La revanche la plus cinglante à cet aveuglement pourrait être, symboliquement, le choix contraint qu’elle a dû se résigner de faire en baptisant sa nouvelle chaîne de télévision panarabe du nom d’« Al Arabia », un vocable qu’elle avait pourtant banni de son lexique diplomatique depuis un demi siècle, qu’elle reprend aujourd’hui à son corps défendant dans l’espoir de se faire entendre face à des concurrentes à la tonalité moins soumise à l’ordre américain.

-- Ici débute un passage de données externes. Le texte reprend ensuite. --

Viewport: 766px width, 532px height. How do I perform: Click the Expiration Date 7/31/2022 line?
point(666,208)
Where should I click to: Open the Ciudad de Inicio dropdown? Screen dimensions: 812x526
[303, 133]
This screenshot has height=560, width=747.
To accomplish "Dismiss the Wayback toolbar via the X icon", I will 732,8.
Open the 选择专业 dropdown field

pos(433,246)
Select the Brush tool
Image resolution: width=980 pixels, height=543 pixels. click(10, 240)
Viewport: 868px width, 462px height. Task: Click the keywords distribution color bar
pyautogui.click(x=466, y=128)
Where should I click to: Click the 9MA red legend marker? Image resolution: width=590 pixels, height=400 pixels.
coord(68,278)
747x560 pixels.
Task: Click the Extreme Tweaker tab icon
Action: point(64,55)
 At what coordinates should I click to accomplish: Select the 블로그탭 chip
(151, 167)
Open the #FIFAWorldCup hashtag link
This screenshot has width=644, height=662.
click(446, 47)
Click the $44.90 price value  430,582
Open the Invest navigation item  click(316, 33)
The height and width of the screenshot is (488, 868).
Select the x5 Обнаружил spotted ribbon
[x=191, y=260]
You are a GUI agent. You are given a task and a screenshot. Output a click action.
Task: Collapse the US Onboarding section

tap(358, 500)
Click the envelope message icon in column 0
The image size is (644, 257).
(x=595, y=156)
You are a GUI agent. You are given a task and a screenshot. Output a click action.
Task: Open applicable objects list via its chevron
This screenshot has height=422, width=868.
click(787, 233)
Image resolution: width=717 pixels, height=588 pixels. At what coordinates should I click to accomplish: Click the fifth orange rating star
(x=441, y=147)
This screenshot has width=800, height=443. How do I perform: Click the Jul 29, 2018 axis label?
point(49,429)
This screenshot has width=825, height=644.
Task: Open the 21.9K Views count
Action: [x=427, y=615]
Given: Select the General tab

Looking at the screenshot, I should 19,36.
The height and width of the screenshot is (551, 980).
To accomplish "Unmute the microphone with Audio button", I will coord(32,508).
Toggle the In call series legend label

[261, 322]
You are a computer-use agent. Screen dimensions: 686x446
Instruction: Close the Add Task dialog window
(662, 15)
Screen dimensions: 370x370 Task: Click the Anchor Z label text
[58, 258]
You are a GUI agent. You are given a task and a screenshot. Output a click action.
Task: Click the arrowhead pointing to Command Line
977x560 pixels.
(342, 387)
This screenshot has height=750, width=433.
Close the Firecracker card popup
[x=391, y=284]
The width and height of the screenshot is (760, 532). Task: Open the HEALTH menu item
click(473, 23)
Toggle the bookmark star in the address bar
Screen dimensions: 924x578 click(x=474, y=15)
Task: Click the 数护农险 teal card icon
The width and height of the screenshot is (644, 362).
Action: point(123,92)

Ce pays qui consacrera l’essentiel de ses efforts à combattre plus qu’aucun autre pays le nationalisme arabe, allant jusqu‘à mettre sur pied l’Organisation de la Conférence Islamique (OCI), une structure de diplomatie parallèle concurrente de la Ligue arabe, se muera, curieusement, en chantre de l’arabisme dans la foulée du revers militaire israélien au Liban, l’été 2006, à la grande stupéfaction de la quasi-totalité des observateurs internationaux.

L’apôtre de la fraternité islamique pendant un demi siècle, ce pays dont la bannière est illustrée pat la profession de foi cardinale de l’Islam, accusera, sans vergogne, la Syrie d’avoir pactisé avec l’Iran, la Perse antique, pays musulman certes mais non arabe, laissant planer la menace d’une nouvelle guerre de religion entre sunnites et chiites, musulmans arabes et non arabes, un comportement qui s’apparente à une mystification, illustration pathétique du désarroi du Royaume.

Entre la dynastie Wahhabite et Ben Laden, la bataille dans l’ordre symbolique d’un conflit de légitimité.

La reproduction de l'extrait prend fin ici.